The task
What you return should match the data exactly, from the first line to the last.

Extracted records
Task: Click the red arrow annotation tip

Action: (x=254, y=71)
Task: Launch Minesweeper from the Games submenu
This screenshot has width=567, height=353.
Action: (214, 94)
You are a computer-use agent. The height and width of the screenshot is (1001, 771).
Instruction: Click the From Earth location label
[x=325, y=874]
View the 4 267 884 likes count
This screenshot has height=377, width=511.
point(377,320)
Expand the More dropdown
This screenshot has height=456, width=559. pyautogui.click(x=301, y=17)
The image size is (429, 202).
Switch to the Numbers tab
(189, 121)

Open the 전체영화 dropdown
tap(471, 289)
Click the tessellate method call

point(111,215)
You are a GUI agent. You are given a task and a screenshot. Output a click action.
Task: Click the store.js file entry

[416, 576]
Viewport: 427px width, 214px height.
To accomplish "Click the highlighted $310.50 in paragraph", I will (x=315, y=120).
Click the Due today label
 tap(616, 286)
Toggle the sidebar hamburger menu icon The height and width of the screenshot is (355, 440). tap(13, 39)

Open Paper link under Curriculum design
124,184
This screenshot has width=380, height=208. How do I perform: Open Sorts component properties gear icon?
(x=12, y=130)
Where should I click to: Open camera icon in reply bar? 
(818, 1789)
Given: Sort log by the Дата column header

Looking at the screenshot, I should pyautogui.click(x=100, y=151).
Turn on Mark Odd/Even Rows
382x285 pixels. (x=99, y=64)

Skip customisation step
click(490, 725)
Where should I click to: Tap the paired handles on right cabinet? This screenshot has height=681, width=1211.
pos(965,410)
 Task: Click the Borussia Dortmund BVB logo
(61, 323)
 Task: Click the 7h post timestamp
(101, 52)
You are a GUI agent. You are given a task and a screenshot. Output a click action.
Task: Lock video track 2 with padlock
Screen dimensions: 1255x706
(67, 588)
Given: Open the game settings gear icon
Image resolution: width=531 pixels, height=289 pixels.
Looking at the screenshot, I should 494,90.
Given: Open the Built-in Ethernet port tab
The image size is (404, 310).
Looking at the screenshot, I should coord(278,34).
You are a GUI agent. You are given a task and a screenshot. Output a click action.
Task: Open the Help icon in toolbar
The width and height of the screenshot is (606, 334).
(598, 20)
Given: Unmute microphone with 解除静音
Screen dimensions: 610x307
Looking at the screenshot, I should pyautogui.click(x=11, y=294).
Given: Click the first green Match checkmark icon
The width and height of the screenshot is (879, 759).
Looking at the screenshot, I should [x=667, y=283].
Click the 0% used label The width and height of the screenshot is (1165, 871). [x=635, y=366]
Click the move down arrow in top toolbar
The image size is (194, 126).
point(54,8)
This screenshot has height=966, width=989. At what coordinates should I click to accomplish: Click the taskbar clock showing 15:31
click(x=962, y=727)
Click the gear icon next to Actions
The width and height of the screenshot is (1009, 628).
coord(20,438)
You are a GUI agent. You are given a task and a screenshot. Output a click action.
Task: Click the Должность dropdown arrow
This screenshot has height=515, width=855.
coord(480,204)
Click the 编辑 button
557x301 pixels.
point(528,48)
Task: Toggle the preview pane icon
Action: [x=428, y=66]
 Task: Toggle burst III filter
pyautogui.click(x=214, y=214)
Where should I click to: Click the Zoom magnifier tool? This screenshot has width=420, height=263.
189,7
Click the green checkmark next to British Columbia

Result of the task
Task: Click the red arrow annotation tip

Action: (x=254, y=71)
Task: Launch Minesweeper from the Games submenu
This screenshot has width=567, height=353.
Action: (214, 94)
You are a computer-use agent. The height and width of the screenshot is (1001, 771).
Instruction: Click the From Earth location label
[x=325, y=874]
View the 4 267 884 likes count
This screenshot has height=377, width=511.
point(377,320)
Expand the More dropdown
This screenshot has height=456, width=559. pyautogui.click(x=301, y=17)
The image size is (429, 202).
Switch to the Numbers tab
(189, 121)

Open the 전체영화 dropdown
tap(471, 289)
Click the tessellate method call

point(111,215)
You are a GUI agent. You are given a task and a screenshot. Output a click action.
Task: Click the store.js file entry

[416, 576]
Viewport: 427px width, 214px height.
To accomplish "Click the highlighted $310.50 in paragraph", I will (x=315, y=120).
Click the Due today label
 tap(616, 286)
Toggle the sidebar hamburger menu icon The height and width of the screenshot is (355, 440). tap(13, 39)

Open Paper link under Curriculum design
124,184
This screenshot has width=380, height=208. How do I perform: Open Sorts component properties gear icon?
(x=12, y=130)
Where should I click to: Open camera icon in reply bar? 
(818, 1789)
Given: Sort log by the Дата column header

Looking at the screenshot, I should pyautogui.click(x=100, y=151).
Turn on Mark Odd/Even Rows
382x285 pixels. (x=99, y=64)

Skip customisation step
click(490, 725)
Where should I click to: Tap the paired handles on right cabinet? This screenshot has height=681, width=1211.
pos(965,410)
 Task: Click the Borussia Dortmund BVB logo
(61, 323)
 Task: Click the 7h post timestamp
(101, 52)
You are a GUI agent. You are given a task and a screenshot. Output a click action.
Task: Lock video track 2 with padlock
Screen dimensions: 1255x706
(67, 588)
Given: Open the game settings gear icon
Image resolution: width=531 pixels, height=289 pixels.
Looking at the screenshot, I should 494,90.
Given: Open the Built-in Ethernet port tab
The image size is (404, 310).
Looking at the screenshot, I should coord(278,34).
You are a GUI agent. You are given a task and a screenshot. Output a click action.
Task: Open the Help icon in toolbar
The width and height of the screenshot is (606, 334).
(598, 20)
Given: Unmute microphone with 解除静音
Screen dimensions: 610x307
Looking at the screenshot, I should pyautogui.click(x=11, y=294).
Given: Click the first green Match checkmark icon
The width and height of the screenshot is (879, 759).
Looking at the screenshot, I should [x=667, y=283].
Click the 0% used label The width and height of the screenshot is (1165, 871). [x=635, y=366]
Click the move down arrow in top toolbar
The image size is (194, 126).
point(54,8)
This screenshot has height=966, width=989. At what coordinates should I click to accomplish: Click the taskbar clock showing 15:31
click(x=962, y=727)
Click the gear icon next to Actions
The width and height of the screenshot is (1009, 628).
coord(20,438)
You are a GUI agent. You are given a task and a screenshot. Output a click action.
Task: Click the Должность dropdown arrow
This screenshot has height=515, width=855.
coord(480,204)
Click the 编辑 button
557x301 pixels.
point(528,48)
Task: Toggle the preview pane icon
Action: [x=428, y=66]
 Task: Toggle burst III filter
pyautogui.click(x=214, y=214)
Where should I click to: Click the Zoom magnifier tool? This screenshot has width=420, height=263.
189,7
Click the green checkmark next to British Columbia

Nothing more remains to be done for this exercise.